Tu es rentrée à Paris après avoir travaillé aux Etats-Unis pendant huit ans chez Proenza Schouler, l’une des plus fabuleuses marques américaines…
J’ai adoré, c’était cool et tendance. J’ai beaucoup appris avec eux et Marc Jacobs. C’était très artistique, avec toujours la volonté d’aller plus loin pour trouver les dernières techniques de folie. J’ai travaillé aussi avec des designers qui font du streetwear et qui apportent ce côté cool et innovant. J’essaye de traduire tous ces codes et de faire un mix entre New York et Paris.
Quels sont les codes new-yorkais ?
Les coupes, les formes… Une nonchalance et une décontraction qu’on n’a pas à Paris. C’est pas grave si ta chemise est large, si ton jean est cool. Ce n’est pas du tout parisien, où tout est très serré et cadré. Les filles ne veulent pas forcément porter des talons, elles ont un goût pour mixer le vintage avec de la couture, elles n’ont pas peur des couleurs ou des associations bizarres.
En 2020, en pleine crise, tu as lancé ta marque, Minuit, et certains modèles ont très vite rencontré le succès…

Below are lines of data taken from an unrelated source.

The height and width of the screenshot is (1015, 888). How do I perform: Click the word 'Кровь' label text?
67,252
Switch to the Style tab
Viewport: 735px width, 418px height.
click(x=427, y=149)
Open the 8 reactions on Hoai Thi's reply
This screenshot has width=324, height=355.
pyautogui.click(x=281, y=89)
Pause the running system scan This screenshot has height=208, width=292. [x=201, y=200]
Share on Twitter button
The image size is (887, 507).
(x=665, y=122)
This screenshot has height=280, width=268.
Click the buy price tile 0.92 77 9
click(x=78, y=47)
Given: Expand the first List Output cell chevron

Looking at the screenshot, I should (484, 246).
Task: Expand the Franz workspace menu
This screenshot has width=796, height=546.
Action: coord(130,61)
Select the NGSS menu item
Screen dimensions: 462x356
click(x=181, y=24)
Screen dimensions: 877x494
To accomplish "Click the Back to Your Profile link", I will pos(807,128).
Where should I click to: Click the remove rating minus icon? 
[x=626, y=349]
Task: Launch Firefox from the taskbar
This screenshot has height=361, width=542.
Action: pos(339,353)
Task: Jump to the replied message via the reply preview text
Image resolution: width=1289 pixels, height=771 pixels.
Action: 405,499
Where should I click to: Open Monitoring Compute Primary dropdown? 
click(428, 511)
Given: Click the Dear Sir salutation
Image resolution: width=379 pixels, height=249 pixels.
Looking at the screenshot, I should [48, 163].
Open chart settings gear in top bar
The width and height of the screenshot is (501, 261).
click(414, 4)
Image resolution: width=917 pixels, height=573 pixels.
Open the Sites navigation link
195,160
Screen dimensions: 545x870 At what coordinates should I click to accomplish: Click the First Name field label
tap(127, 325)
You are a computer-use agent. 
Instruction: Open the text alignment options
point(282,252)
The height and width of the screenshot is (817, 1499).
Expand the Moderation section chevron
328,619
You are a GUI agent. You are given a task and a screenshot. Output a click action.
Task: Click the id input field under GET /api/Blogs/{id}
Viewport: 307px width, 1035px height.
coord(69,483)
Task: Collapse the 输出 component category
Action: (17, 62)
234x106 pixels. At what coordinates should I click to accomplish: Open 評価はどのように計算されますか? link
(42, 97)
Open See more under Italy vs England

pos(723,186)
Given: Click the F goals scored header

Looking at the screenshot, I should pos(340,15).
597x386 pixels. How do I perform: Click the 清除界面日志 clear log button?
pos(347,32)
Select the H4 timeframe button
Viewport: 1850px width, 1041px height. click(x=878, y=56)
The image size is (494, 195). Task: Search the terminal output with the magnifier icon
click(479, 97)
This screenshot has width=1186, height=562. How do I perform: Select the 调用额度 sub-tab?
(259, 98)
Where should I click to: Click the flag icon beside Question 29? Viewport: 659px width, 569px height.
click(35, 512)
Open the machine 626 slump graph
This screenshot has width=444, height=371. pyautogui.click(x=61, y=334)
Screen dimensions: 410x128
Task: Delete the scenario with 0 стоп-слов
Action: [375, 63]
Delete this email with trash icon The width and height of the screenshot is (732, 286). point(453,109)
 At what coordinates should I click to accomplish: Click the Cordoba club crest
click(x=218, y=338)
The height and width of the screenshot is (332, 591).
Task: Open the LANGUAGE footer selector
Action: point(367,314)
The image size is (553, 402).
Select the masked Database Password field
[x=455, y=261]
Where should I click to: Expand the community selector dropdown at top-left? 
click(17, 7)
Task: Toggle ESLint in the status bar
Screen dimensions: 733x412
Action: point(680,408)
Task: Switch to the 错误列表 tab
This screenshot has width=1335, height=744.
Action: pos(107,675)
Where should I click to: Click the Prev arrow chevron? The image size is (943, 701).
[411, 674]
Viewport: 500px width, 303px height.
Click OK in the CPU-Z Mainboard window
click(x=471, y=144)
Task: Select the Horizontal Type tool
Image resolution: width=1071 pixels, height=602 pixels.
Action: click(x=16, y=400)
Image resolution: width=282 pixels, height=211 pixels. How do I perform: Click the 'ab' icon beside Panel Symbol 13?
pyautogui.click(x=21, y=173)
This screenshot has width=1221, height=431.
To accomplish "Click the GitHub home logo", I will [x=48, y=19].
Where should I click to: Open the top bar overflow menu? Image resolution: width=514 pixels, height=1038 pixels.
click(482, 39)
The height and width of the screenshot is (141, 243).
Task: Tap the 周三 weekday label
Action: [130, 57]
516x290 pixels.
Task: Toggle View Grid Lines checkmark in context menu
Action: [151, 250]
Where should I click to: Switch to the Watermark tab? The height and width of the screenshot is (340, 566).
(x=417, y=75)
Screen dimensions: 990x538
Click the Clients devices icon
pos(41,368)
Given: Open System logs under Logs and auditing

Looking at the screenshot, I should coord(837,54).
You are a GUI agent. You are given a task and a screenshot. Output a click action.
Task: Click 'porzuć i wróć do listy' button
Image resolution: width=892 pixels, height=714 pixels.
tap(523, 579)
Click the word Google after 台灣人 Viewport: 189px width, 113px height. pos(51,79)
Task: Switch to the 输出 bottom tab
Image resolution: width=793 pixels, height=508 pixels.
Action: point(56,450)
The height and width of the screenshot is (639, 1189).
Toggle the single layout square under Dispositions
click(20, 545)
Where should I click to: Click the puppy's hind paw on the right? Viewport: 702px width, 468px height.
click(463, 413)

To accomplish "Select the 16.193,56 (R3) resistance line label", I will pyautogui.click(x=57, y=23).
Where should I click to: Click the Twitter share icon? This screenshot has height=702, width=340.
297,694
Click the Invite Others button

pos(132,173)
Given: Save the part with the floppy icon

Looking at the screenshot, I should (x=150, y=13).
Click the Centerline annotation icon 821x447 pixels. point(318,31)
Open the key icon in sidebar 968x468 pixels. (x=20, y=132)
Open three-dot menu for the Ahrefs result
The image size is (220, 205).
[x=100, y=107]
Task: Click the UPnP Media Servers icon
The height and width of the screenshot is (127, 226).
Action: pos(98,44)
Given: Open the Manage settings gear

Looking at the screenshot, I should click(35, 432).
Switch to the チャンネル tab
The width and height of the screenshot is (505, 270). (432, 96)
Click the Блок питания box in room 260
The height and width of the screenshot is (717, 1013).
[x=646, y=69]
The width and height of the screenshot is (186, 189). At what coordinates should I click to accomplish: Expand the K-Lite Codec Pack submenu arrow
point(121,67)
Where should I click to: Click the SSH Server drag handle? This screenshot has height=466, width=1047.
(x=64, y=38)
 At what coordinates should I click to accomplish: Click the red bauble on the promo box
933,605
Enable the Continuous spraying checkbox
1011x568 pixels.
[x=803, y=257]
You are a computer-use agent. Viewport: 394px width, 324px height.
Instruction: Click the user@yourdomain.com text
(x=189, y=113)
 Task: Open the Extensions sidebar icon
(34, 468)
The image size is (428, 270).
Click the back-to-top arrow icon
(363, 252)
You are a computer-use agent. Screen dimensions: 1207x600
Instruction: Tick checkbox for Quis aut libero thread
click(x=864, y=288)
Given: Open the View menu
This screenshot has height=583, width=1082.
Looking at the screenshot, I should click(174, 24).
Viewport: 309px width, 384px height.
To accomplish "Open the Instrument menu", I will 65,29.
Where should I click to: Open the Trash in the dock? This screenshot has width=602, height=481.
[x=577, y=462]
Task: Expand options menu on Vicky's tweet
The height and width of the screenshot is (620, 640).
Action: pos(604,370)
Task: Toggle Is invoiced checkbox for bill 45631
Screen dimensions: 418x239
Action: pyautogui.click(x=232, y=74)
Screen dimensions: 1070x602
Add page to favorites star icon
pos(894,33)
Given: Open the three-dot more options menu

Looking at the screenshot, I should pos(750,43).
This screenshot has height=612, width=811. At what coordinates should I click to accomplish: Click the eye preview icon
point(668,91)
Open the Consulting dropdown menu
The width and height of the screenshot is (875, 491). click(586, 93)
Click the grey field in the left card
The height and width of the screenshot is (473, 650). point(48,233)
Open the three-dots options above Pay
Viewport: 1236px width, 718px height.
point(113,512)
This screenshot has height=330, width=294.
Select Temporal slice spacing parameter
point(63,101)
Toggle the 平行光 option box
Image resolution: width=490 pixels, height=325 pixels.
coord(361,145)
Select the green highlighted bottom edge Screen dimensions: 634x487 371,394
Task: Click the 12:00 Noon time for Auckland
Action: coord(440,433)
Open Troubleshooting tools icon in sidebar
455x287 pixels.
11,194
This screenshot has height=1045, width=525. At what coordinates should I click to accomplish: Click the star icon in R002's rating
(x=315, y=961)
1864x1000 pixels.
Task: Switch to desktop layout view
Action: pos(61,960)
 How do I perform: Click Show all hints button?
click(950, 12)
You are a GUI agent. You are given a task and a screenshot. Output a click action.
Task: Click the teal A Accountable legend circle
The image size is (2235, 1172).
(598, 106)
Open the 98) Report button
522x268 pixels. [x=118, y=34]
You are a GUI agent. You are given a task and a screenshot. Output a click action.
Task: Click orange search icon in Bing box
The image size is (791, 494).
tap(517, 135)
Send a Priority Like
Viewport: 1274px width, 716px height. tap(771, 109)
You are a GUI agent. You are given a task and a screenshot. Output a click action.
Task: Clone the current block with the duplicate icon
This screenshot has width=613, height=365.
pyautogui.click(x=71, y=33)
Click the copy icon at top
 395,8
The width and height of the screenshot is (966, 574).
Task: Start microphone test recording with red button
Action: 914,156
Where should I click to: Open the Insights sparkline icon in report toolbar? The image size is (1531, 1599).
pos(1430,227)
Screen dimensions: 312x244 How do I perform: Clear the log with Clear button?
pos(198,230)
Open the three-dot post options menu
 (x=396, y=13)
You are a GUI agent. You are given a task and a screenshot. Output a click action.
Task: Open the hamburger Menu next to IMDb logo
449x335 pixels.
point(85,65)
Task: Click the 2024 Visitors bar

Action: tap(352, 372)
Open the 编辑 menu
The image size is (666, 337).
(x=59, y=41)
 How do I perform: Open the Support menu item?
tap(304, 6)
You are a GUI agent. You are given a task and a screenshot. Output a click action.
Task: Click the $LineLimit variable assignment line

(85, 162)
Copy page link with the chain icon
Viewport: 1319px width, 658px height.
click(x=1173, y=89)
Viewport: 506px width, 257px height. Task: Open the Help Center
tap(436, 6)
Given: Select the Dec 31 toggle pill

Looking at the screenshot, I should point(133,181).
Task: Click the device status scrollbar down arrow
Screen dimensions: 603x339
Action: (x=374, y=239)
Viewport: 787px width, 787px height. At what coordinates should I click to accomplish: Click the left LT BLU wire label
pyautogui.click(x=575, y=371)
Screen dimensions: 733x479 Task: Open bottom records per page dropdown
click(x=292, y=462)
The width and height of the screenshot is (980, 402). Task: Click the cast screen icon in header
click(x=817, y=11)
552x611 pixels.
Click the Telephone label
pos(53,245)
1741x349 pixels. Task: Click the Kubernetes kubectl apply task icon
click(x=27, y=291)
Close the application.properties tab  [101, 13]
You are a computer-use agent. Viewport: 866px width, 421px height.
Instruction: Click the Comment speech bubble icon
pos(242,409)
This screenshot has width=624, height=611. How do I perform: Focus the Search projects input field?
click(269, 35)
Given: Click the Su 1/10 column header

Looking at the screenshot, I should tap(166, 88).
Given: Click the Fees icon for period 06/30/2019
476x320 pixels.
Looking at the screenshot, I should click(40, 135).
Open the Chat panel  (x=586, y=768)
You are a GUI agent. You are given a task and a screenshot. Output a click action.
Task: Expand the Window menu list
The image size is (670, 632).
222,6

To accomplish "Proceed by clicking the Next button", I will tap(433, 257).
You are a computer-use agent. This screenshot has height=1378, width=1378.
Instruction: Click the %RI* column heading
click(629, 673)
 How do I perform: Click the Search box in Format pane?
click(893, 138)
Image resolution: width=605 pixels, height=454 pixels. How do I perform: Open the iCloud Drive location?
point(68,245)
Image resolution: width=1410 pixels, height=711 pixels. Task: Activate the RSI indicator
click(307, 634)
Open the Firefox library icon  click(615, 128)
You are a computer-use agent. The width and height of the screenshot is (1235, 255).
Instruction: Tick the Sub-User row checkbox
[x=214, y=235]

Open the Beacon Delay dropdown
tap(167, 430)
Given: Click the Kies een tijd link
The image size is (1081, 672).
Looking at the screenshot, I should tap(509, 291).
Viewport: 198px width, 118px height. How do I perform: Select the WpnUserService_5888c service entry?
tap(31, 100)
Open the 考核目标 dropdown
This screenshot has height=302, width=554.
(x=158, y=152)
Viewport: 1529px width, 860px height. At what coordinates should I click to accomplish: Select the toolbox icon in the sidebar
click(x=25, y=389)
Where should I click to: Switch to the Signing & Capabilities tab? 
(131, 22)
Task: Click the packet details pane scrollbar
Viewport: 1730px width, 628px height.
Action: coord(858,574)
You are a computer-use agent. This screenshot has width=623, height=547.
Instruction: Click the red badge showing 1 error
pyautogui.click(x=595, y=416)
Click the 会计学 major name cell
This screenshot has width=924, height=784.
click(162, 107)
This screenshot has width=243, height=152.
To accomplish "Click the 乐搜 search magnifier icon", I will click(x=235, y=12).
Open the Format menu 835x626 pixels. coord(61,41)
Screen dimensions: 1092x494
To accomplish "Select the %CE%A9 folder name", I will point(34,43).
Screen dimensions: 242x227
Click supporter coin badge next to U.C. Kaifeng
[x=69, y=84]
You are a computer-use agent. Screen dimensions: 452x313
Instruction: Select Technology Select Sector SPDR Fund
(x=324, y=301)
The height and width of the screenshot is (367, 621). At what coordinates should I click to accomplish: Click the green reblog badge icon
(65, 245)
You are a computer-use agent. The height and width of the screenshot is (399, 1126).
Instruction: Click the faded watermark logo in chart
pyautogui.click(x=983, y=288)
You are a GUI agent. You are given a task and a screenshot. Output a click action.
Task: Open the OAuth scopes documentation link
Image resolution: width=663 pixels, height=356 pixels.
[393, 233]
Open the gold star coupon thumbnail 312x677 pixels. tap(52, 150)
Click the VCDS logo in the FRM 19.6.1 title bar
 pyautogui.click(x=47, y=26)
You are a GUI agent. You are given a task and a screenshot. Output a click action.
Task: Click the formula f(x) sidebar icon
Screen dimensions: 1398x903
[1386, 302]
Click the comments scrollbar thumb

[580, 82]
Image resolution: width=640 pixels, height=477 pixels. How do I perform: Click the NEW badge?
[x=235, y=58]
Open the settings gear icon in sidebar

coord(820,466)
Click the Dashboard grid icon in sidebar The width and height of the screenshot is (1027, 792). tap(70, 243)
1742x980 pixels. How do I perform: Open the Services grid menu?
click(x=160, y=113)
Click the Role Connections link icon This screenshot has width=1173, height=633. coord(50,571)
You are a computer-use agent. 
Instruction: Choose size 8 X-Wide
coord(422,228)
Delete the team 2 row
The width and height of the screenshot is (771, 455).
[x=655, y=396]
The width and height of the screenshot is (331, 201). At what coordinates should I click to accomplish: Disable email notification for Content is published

Tout était prêt et j’en rêvais depuis que je suis toute petite. J’adore m’habiller et j’ai toujours été fascinée par la haute couture, les designers, les mannequins… Je ne fais pas quelque chose de conceptuel. Je pense que j’ai un œil – enfin, j’espère – pour mettre en valeur les femmes. La robe Laurie est ma première robe en organza 100 % soie. C’est une robe longue, entièrement faite à la main, qui fait une taille très fine. C’est une modéliste de chez Alaïa qui m’a aidée à la faire. Au Printemps, ils ont tout vendu en huit jours. Valérie Lemercier l’a portée au Festival de Cannes pour le film Aline. C’est hyper classe, car elle a acheté la robe et nous n’avons même pas eu besoin de lui prêter. Et ça lui allait à tomber ! Nous avons aussi un pantalon qui se vend très bien. Il est taille haute, assez long, très flatteur et fait des jambes de trois mètres de haut ! Les filles adorent. Nous le proposons en soie, en laine et aussi en denim.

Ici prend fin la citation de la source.